* Data shown:
=-=-=-=-=

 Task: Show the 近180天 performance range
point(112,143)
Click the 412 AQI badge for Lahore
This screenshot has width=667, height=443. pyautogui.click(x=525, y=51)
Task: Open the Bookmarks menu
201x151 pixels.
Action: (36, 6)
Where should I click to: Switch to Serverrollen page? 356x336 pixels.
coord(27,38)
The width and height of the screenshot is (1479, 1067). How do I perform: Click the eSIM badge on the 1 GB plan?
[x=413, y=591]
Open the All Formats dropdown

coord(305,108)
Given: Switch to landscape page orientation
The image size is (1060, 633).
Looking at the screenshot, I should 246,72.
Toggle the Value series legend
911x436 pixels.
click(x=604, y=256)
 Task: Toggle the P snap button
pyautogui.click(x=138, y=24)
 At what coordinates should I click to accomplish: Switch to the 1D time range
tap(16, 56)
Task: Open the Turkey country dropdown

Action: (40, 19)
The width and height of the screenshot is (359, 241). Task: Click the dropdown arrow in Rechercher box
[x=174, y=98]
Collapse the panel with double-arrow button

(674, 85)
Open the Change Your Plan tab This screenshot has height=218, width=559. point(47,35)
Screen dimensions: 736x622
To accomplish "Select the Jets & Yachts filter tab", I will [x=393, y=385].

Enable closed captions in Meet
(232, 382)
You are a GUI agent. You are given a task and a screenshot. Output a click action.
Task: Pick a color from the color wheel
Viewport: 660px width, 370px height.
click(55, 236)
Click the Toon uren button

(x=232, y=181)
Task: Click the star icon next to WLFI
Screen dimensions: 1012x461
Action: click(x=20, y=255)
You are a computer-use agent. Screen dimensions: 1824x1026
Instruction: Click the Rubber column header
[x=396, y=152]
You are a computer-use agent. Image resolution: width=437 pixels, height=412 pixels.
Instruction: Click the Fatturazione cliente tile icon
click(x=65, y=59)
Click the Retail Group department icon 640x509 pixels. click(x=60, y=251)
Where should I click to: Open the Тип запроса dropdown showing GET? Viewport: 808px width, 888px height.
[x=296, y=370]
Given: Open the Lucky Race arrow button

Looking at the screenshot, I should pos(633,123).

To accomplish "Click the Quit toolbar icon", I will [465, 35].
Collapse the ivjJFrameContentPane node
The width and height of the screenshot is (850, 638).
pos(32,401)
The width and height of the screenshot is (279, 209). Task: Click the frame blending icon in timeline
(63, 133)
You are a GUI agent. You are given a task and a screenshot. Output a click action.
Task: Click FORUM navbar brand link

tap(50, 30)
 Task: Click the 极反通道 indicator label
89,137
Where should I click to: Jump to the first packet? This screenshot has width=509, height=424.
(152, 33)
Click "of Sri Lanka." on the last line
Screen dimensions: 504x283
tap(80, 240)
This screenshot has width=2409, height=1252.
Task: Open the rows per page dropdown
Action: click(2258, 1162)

=-=-=-=-=

* Task to complete: Reproduce the rows above verbatim, starting at the line that contains "Task: Toggle the P snap button" and ending at the line that contains "Action: (40, 19)".

* Answer to the exercise:
 Task: Toggle the P snap button
pyautogui.click(x=138, y=24)
 At what coordinates should I click to accomplish: Switch to the 1D time range
tap(16, 56)
Task: Open the Turkey country dropdown

Action: (40, 19)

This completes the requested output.